PRESIDENT BARACK OBAMA: The single biggest problem we have in terms of the debt and the deficit is healthcare. It’s Medicare and Medicaid. That is — when you hear all these projections about all these trillions of dollars and red ink going out as far as the eye can see, almost all of that is because of the increase in Medicare and Medicaid costs that are going up much, much faster than inflation.
JUAN GONZALEZ: Private insurers have opposed a government-run program out of fear they’d be unable to compete with its cheaper costs. Obama did not, however, address his progressive critics who advocate the creation of a single-payer system that would eliminate for-profit insurance companies entirely.
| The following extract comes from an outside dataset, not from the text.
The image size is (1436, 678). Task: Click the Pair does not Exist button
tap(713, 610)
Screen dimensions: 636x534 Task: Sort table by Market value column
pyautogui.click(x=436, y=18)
But Obama’s plan to create a “public option” to compete with private coverage is opposed by Republican lawmakers, private insurers and, most recently, the American Medical Association. Senator Max Baucus of Montana, the chairman of the Finance Committee, who is leading an effort to draft a healthcare bill, said Thursday the public plan would take the form of an insurance cooperative that would be owned and operated for the benefit of its members, but not run by the government. The Senate finance panel plans to take up the legislation on June 23rd.
AMY GOODMAN: On Monday, President Obama is scheduled to address the American Medical Association, the nation’s largest doctors’ group with a quarter of a million members. They have expressed strong opposition to a government-run plan. But as our next guest describes, this is nothing new. Over the past seventy years, the AMA has fought almost every major effort at healthcare reform.
Mark Hannay is the director of Metro New York Health Care for All Campaign, co-chair of the National Universal Health Care Action Network, also co-hosts the show Health Action on Pacifica radio station WBAI, joining us in our firehouse studio.
MARK HANNAY: Thank you.
AMY GOODMAN: It’s good to have you with us, Mark.
MARK HANNAY: Thank you.
AMY GOODMAN: Can you just give us a history lesson here?
MARK HANNAY: Well, what will be interesting about the coming debate over national healthcare reform is, are we as a nation finally going to join the rest of the industrialized world and have some kind of national healthcare program? There’s different ways to do it and different opinions on that.
The first major presidential candidate to talk about national healthcare reform was Teddy Roosevelt, when he ran for president in 1912. So we’ve been fighting this fight for a century now. And hopefully, we’re going to make a major advance in this coming legislation that Congress is going to be drafting.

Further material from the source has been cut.